Les arbres qui ne peuvent pas être utilisés par les porteurs de lances, par les fabricants de palissades, par les fabricants de chariots, par les luthiers, par les fabricants de barques, connaissent l’utilité exubérante des choses inutiles. Dans leur ombre se réfugiaient Virgile, la fraîcheur du printemps, les abeilles qui vous importunent, ceux qui ne font rien, les lettres, ceux qui se touchent quand ils ont un peu bu, les morts, les fruits, les enfants, les grenouilles, les escargots, les arts, moi, vous.


La répétition du mot « fabricants », trois fois, et la phrase qui se termine sur cette expression d’une justesse désarmante, comme souvent chez Quignard : « l’utilité exubérante des choses inutiles ».

Et puis l’énumération, Virgile (avec lui Les Bucoliques et Les Géorgiques), le printemps, les oisifs, l’érotisme, les fruits à même l’arbre, les enfants et surtout, le mot qui me touche particulièrement ici, « les escargots » (beauté de leur évocation dans les poèmes de Ritsos et de Issa).

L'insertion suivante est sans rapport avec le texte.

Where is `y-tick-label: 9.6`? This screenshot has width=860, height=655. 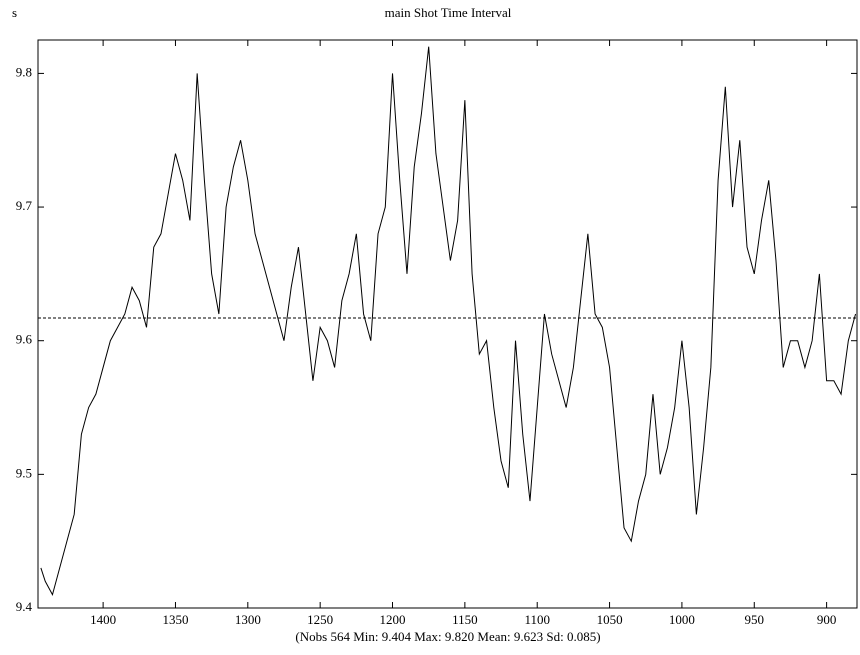 y-tick-label: 9.6 is located at coordinates (24, 340).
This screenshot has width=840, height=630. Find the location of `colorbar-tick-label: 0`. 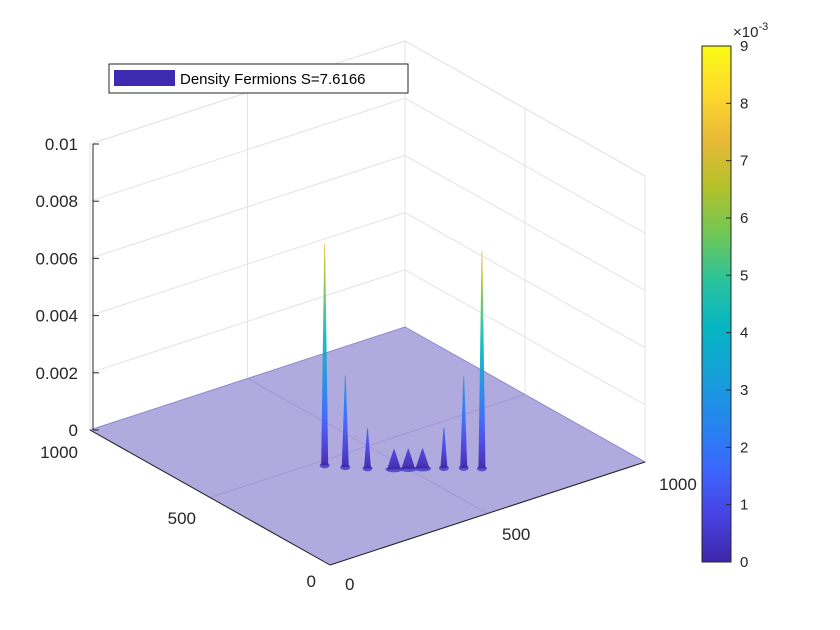

colorbar-tick-label: 0 is located at coordinates (744, 562).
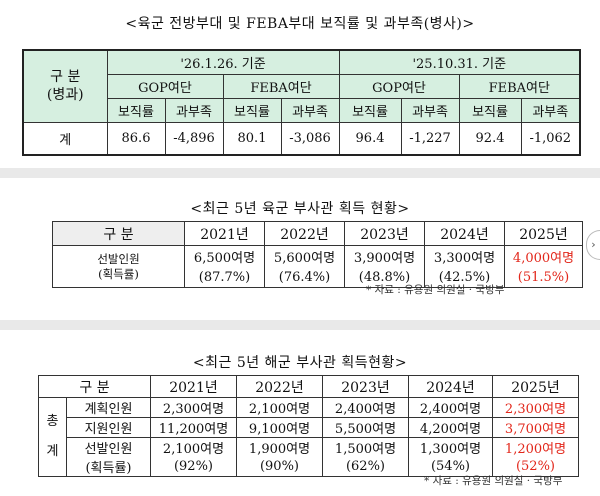 The height and width of the screenshot is (496, 600). What do you see at coordinates (194, 467) in the screenshot?
I see `rate-cell: (92%)` at bounding box center [194, 467].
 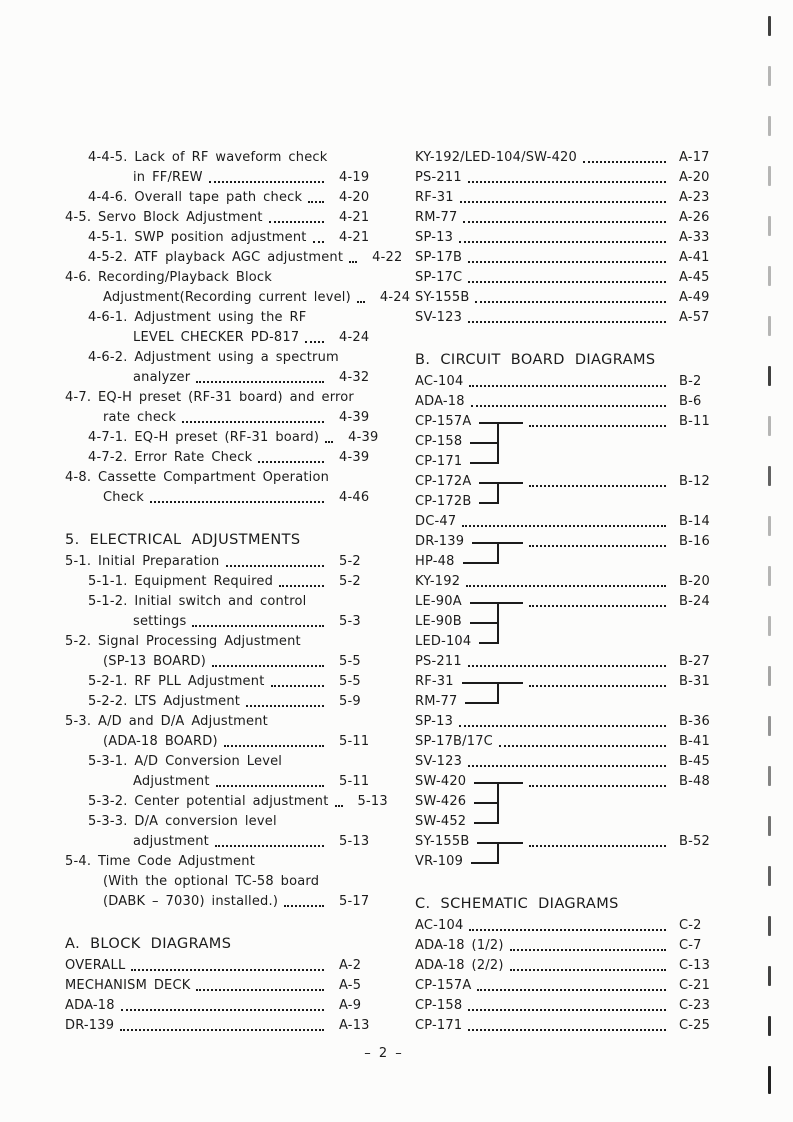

L’Annonciation de Francesco Del Cossa (1470), détail

Au sein de l’énumération, c’est étrange, « les lettres ». Lesquelles ? Celles que l’on s’écrit les uns les autres ou « les lettres » au sens de la littérature, qui serait de ce monde-là, de ces arbres-là, de cette forêt d’abeilles, de fraîcheur, d’oisiveté, d’enfance, d’ivresse, d’érotisme, de mort, d’escargots et d’inutile, d’une utilité exubérante.